If the horizontal cross-sectional area of a wall is 1200 cm², then the basic stress shall be multiplied by a reduction factor equal to:
🔬 Understanding the Area Reduction Factor
In masonry design, the permissible compressive stress is not constant. It is adjusted by several factors to account for real-world conditions. One of these is the Area Reduction Factor (Kₐ). This factor is applied when the load-bearing cross-sectional area of a masonry member (like a wall or column) is relatively small.
The Principle: The code IS 1905: Code of Practice for Structural Use of Unreinforced Masonry recognizes that smaller masonry elements may not achieve the same unit strength as larger ones due to the greater influence of workmanship and edge effects. To ensure safety, a reduction factor is applied to the basic permissible stress for members with a small cross-sectional area.

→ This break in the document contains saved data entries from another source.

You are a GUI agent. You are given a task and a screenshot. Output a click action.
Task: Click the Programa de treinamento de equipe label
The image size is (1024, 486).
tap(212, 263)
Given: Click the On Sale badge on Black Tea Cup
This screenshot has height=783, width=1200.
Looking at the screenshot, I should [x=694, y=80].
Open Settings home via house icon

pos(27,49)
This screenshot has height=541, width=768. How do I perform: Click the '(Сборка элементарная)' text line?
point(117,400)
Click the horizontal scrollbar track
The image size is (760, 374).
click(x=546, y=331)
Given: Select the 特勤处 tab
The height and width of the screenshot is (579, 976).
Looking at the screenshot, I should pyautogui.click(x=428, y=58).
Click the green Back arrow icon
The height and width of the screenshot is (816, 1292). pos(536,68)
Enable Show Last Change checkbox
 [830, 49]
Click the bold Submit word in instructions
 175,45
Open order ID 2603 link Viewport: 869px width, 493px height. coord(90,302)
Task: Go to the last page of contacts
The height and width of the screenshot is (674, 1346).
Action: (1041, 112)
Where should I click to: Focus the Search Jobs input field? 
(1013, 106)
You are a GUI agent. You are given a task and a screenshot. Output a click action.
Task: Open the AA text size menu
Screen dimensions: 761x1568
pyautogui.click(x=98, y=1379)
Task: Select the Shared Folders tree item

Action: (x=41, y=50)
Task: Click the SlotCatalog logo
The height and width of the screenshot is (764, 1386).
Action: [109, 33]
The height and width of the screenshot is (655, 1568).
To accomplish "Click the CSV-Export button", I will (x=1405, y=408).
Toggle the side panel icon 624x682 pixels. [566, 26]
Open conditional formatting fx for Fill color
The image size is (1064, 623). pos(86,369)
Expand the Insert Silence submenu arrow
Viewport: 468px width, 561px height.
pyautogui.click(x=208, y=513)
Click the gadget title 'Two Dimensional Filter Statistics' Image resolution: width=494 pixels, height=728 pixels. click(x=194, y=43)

⚖️ Detailed Analysis of the IS 1905 Provision
Clause 5.4.1.2 of IS 1905 provides the rule for the Area Reduction Factor (Kₐ).
- If the cross-sectional area (A) is greater than 0.2 m², no reduction is needed, and the factor Kₐ is 1.0.
- If the cross-sectional area (A) is less than 0.2 m², the basic stress must be multiplied by a reduction factor calculated using the following formula:
Kₐ = 0.7 + 1.5 × A
(where A is the area in m²)
Calculation for the Given Problem
Step 1: Convert the area to m².
Given Area = 1200 cm²
Since 1 m² = 10,000 cm²,
A = 1200 / 10000 = 0.12 m²
Step 2: Check if the reduction factor applies.
Since 0.12 m² is less than 0.2 m², the reduction factor must be applied.
Step 3: Apply the formula.
Kₐ = 0.7 + 1.5 × A
Kₐ = 0.7 + 1.5 × 0.12
Kₐ = 0.7 + 0.18
Kₐ = 0.88
The calculated value of 0.88 is closest to the option (c) 0.85. (Note: Some interpretations or older versions of the code might lead to slightly different values, but 0.88 is the result from the standard formula, making 0.85 the intended answer).
💡 Study Tips for Masonry Design Factors
- Memorize the Threshold: The key value to remember is 0.2 m² (or 2000 cm²). If the area is smaller than this, you must apply the area reduction factor.
- Learn the Formula: The formula Kₐ = 0.7 + 1.5A is fundamental for this type of problem.
- Watch Your Units: The most common mistake is forgetting to convert the area from cm² to m² before using the formula. Always work in standard units (meters).